• **TASK STATEMENT**
Reproduce, exactly and only, the lines of the data that follows from the one containing "Image resolution: width=1568" down to the one containing "the Rankioz breadcrumb", without pictures.

== TASK MATERIAL

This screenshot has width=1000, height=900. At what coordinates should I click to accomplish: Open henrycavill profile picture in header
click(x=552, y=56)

====
== TASK MATERIAL

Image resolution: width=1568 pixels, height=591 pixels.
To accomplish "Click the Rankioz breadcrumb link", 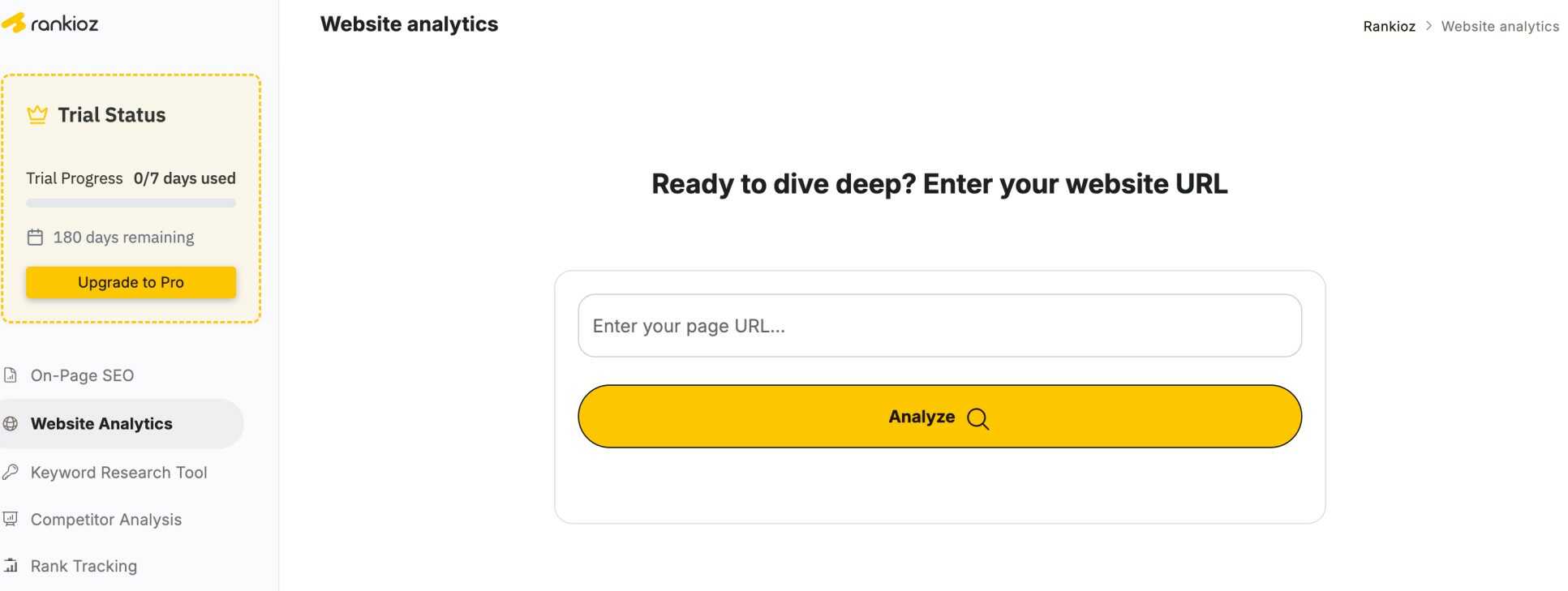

====
== TASK MATERIAL

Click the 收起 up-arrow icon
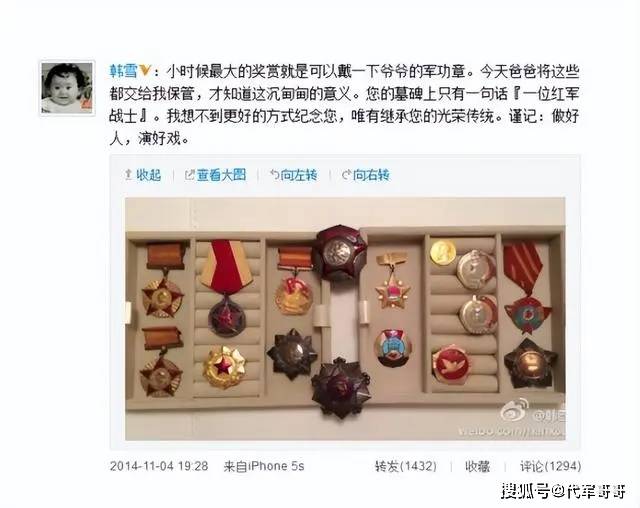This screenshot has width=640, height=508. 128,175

====

• **REPLY**
Image resolution: width=1568 pixels, height=591 pixels.
To accomplish "Click the Rankioz breadcrumb link", 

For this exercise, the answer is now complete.